• STATED PROBLEM 1
Print the rows from the line with "You are a GUI" through the last row, keeping both ends and leaving the pictures out.

[Reader-list] Invite: 28 March 2012: Talk at Asiatic Society: Unfriendly Bodies, Unfriendly Cities: Reflections on Loitering and Gendered Public Space

Shilpa Phadke phadkeshilpa at gmail.com
Tue Mar 27 16:34:11 IST 2012


Dear All,

Please do come if you can make it.

warmly,

Shilpa


 ---------- Forwarded message ----------
From: *Asiatic Society of Mumbai* <asiaticsociety1804 at gmail.com>



The Asiatic Society of Mumbai
takes pleasure in inviting you and your friends to the


*Eighth Professor L. B. Kenny Endowment Lecture*

by

*Dr. Shilpa Phadke*
Assistant Professor, Centre for Media and Cultural Studies,
Tata Institute of Social Sciences (TISS)

on

*Unfriendly Bodies, Unfriendly Cities:
Reflections on Loitering and Gendered Public Space*

on

Wednesday, 28 March 2012, at 6.00 p.m.

• TASK DATA

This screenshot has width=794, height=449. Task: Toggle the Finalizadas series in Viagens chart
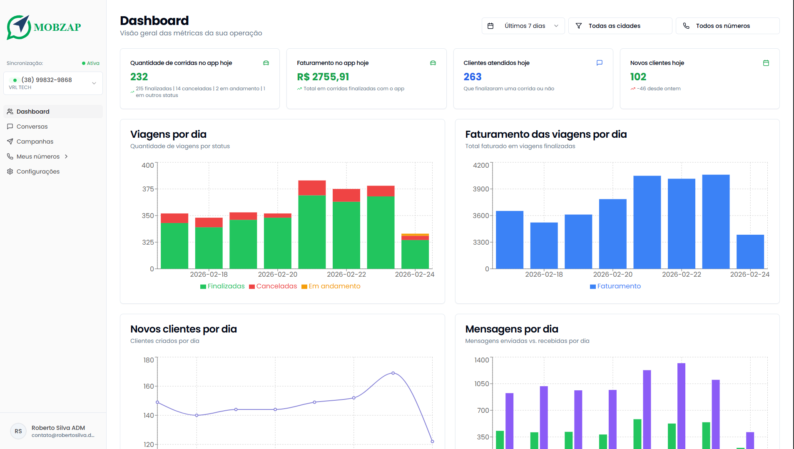point(223,286)
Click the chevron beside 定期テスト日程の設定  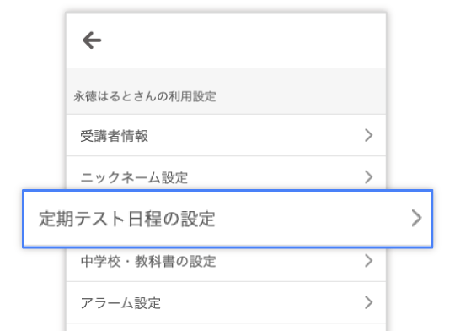416,218
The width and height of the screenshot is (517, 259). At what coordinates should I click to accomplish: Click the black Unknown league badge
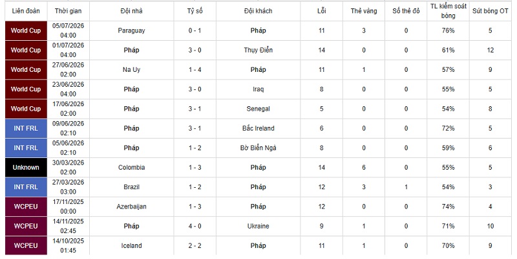coord(26,168)
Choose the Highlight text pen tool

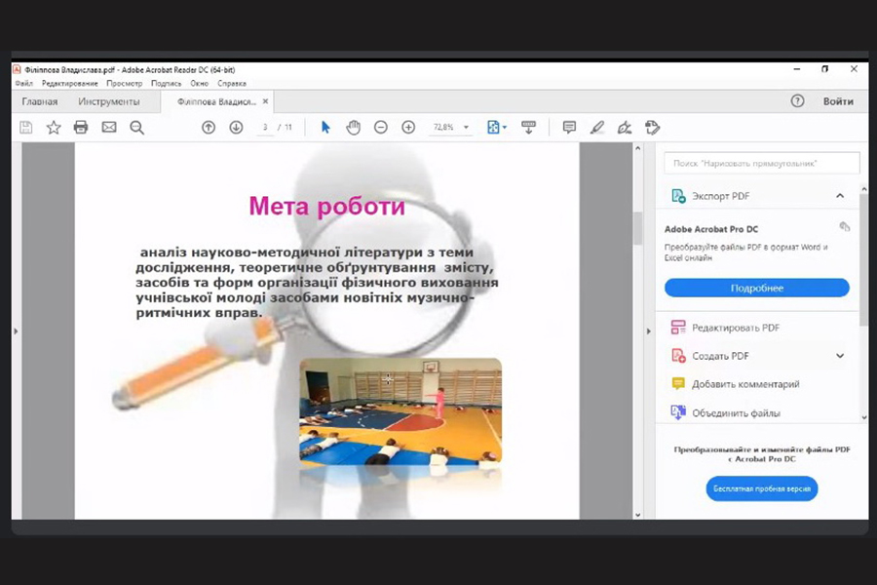pos(597,128)
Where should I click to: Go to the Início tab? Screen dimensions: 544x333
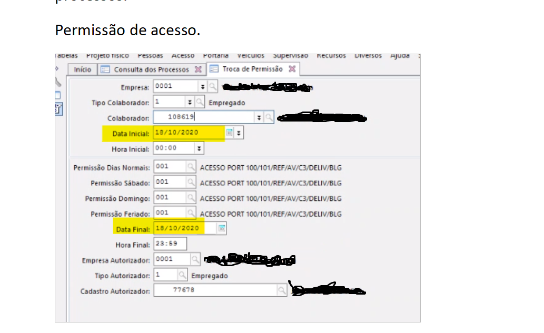click(x=82, y=69)
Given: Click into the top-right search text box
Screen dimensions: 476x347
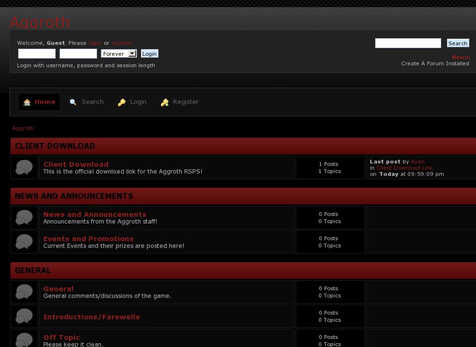Looking at the screenshot, I should (x=408, y=43).
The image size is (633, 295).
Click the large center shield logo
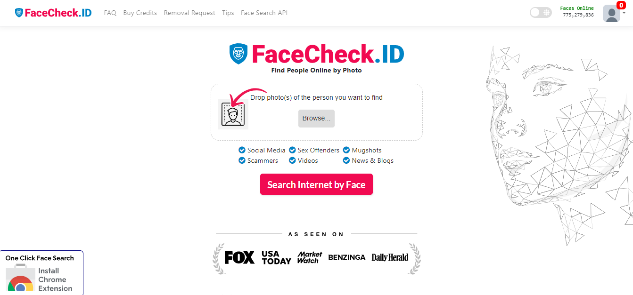pyautogui.click(x=238, y=54)
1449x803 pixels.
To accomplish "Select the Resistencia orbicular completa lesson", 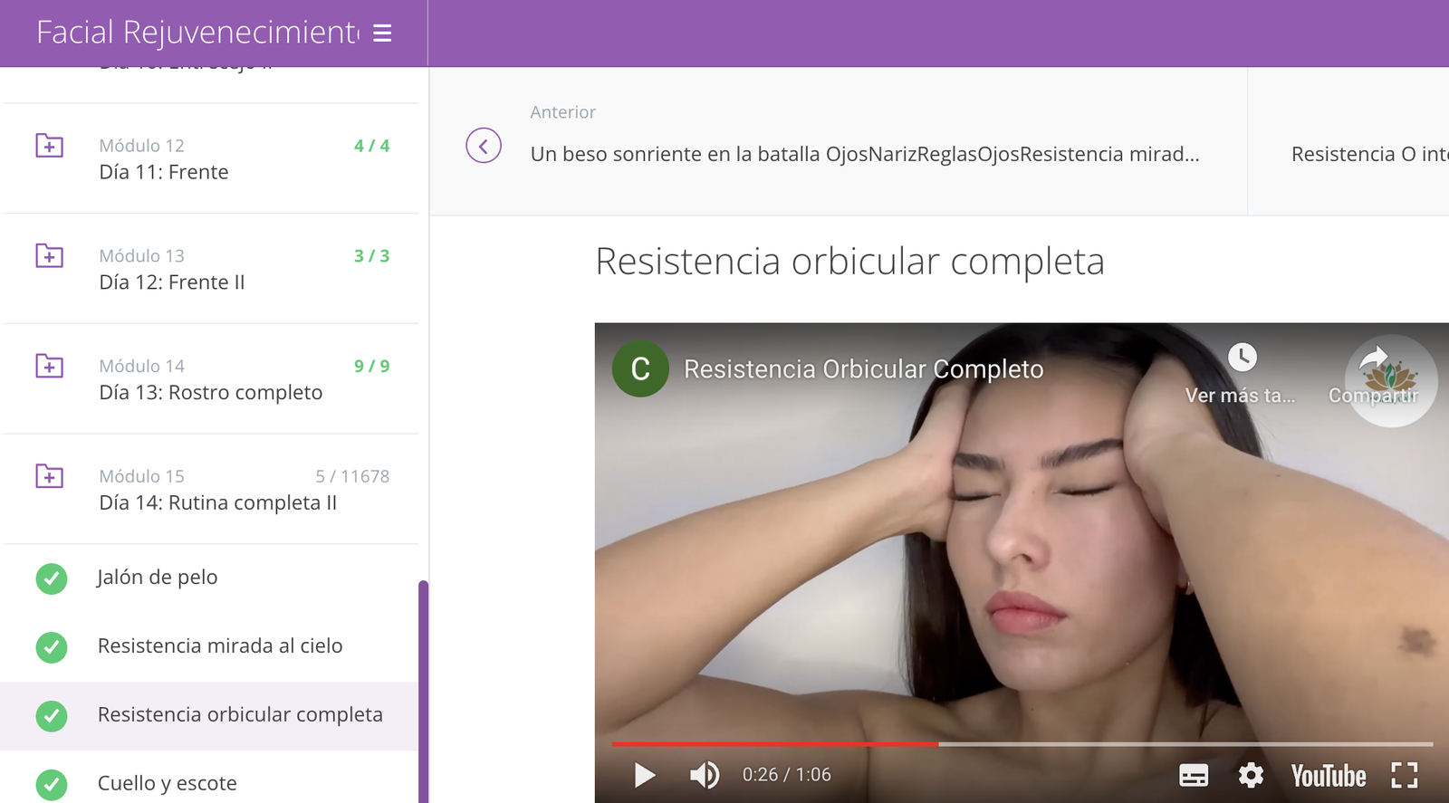I will 240,715.
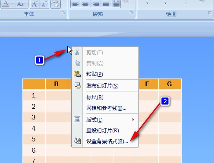
Task: Align text left in paragraph group
Action: (x=76, y=3)
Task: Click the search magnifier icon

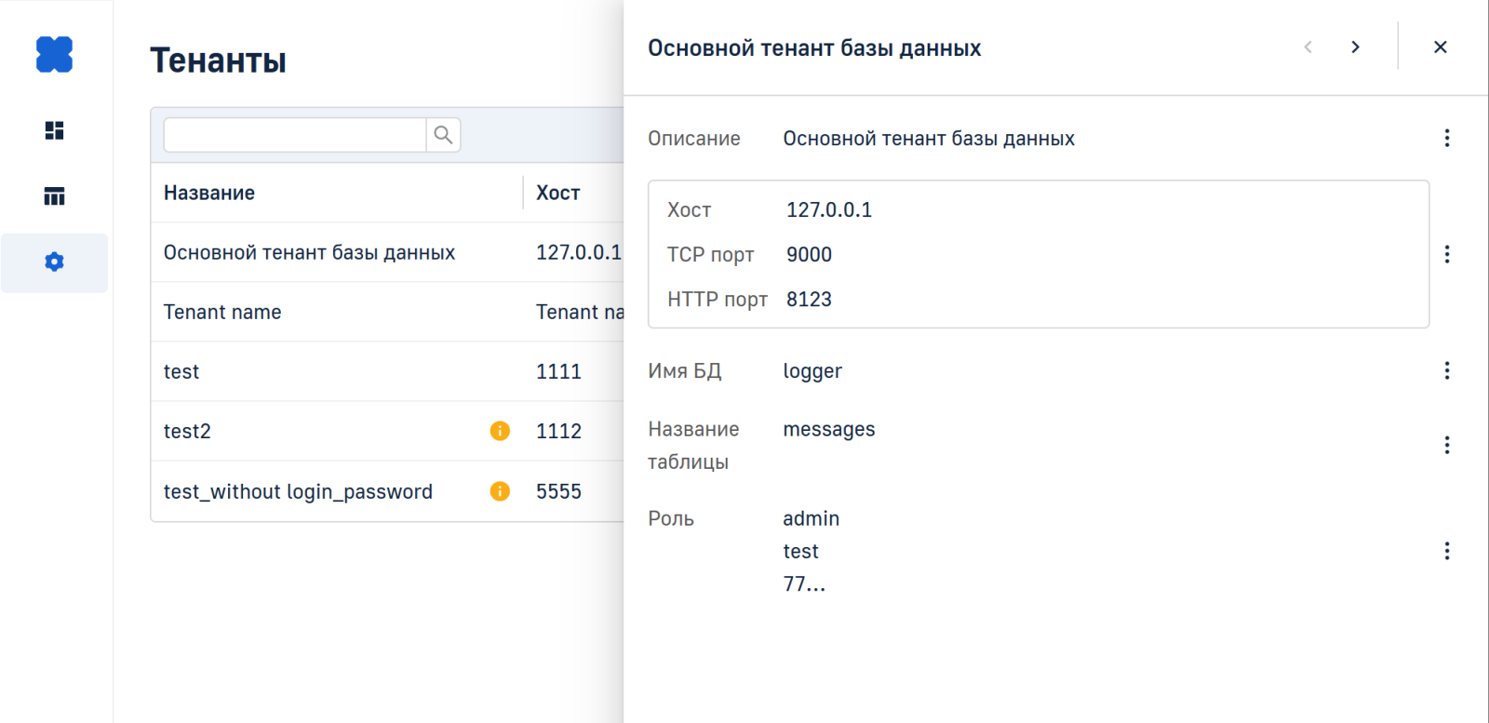Action: [x=443, y=135]
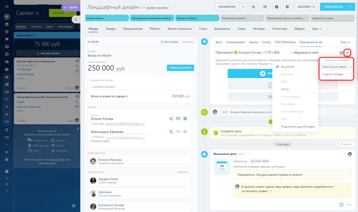Select 'Подготовка проекта' pipeline stage
The image size is (358, 212).
(242, 18)
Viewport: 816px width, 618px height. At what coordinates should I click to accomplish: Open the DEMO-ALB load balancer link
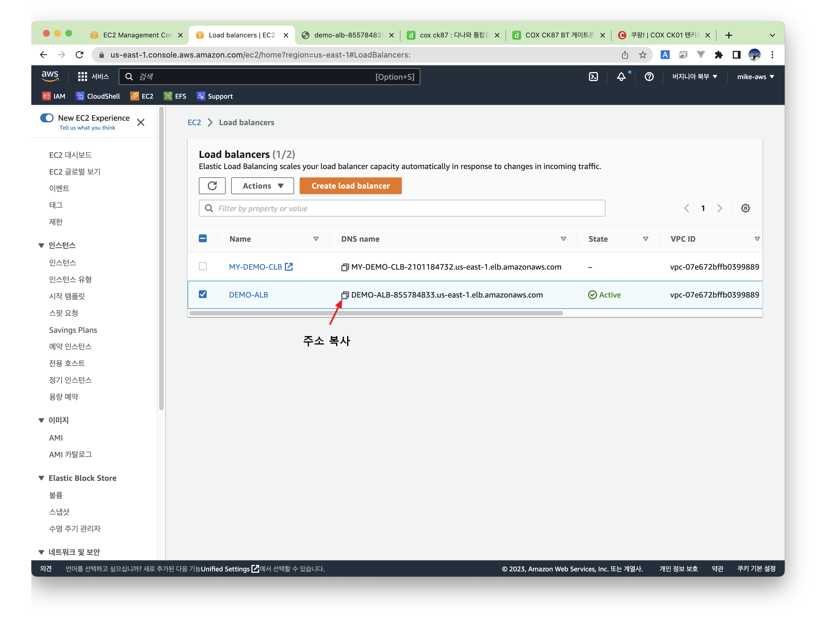pos(248,295)
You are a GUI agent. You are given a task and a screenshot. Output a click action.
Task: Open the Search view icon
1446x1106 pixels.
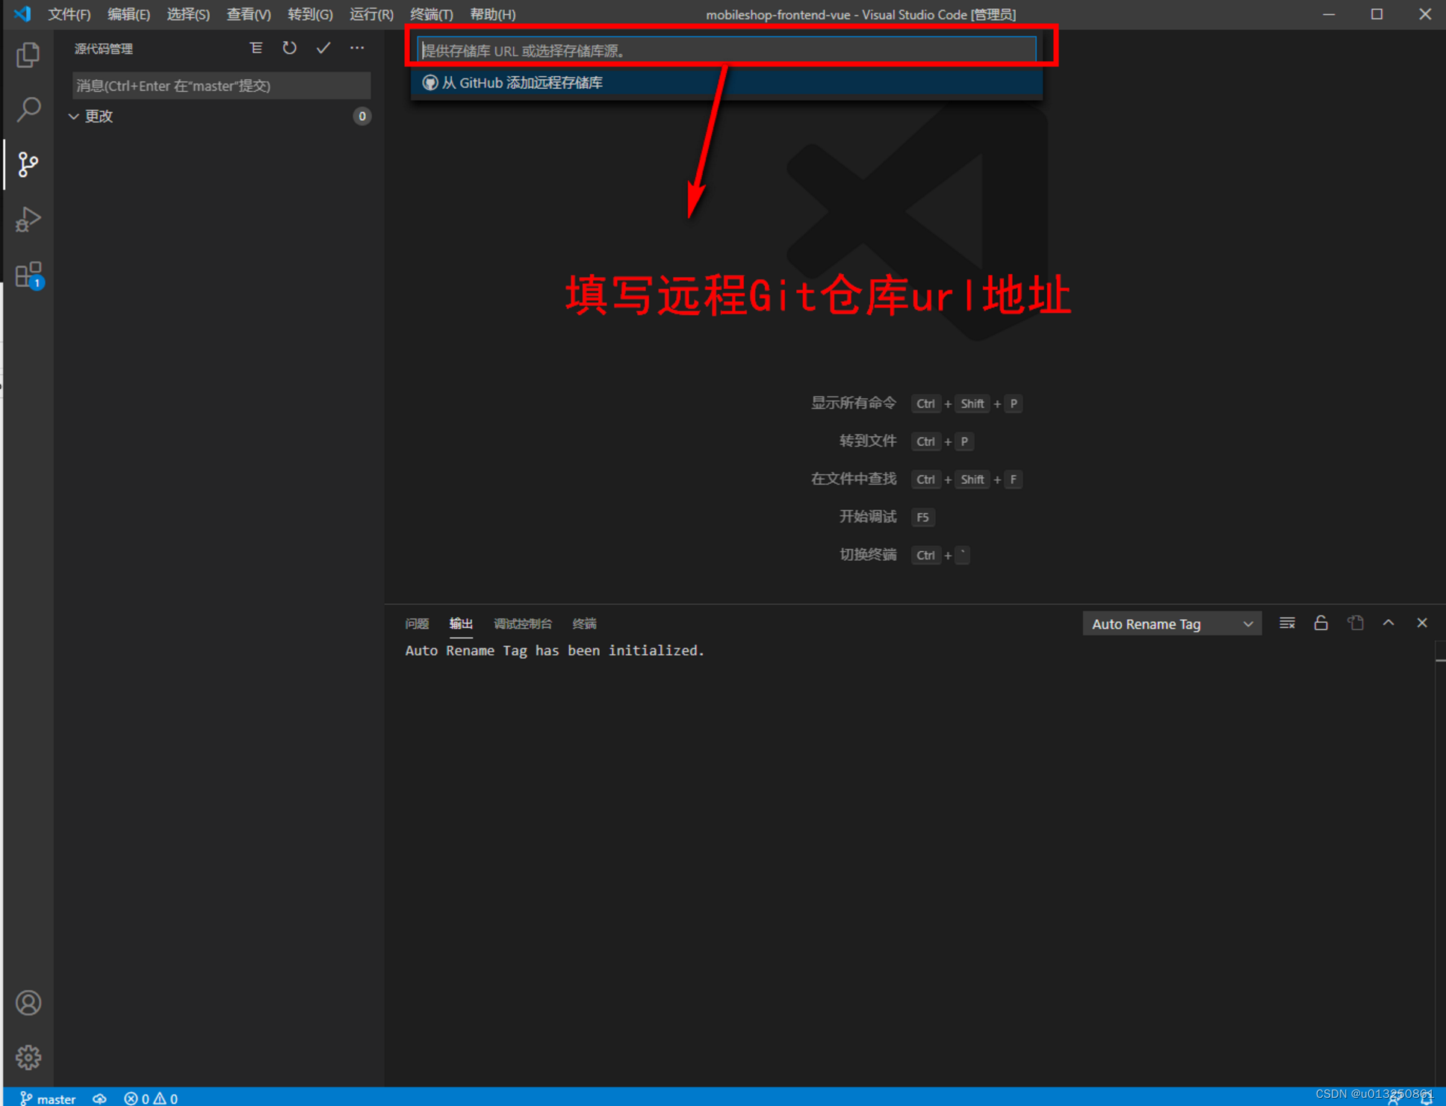[28, 110]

• STATED PROBLEM 2
Proceed with the lecture invitation on loitering and gendered public space, picking up right after its last line.

• FINAL ANSWER 1
You are a GUI agent. You are given a task and a screenshot. Output a click action.
Task: Open the Search view icon
1446x1106 pixels.
[28, 110]

• FINAL ANSWER 2
at the Durbar Hall of the Society
*
Prof. Kamla Ganesh*
Department of Sociology, University of mumbai
will preside


Kindly join us for tea at 5.30 p.m.

A.P. Jamkhedkar Vivek Ganpule

Vice President Hon. Secretary


Synopsis:
In this presentation I seek to further develop the ideas around loitering
put forth in Why Loiter? Women and Risk on Mumbai Streets, a book I
co-authored where we argued that the celebration of loitering was an
important way of claiming city public spaces in defiance of laws against
loitering after sunset and before sunrise. We argued that the only way in
which women might find unconditional access to public space was if
everyone, including those who were not necessarily friendly to women also
had unconditional access. Subsequently in conversations with feminist
activists who work particularly with young women we’ve been challenged
several times on the grounds that everyone loitering includes even those
‘others’ (often young men) who intimidate young women and inhibit their
access thus in fact restricting the access of young women.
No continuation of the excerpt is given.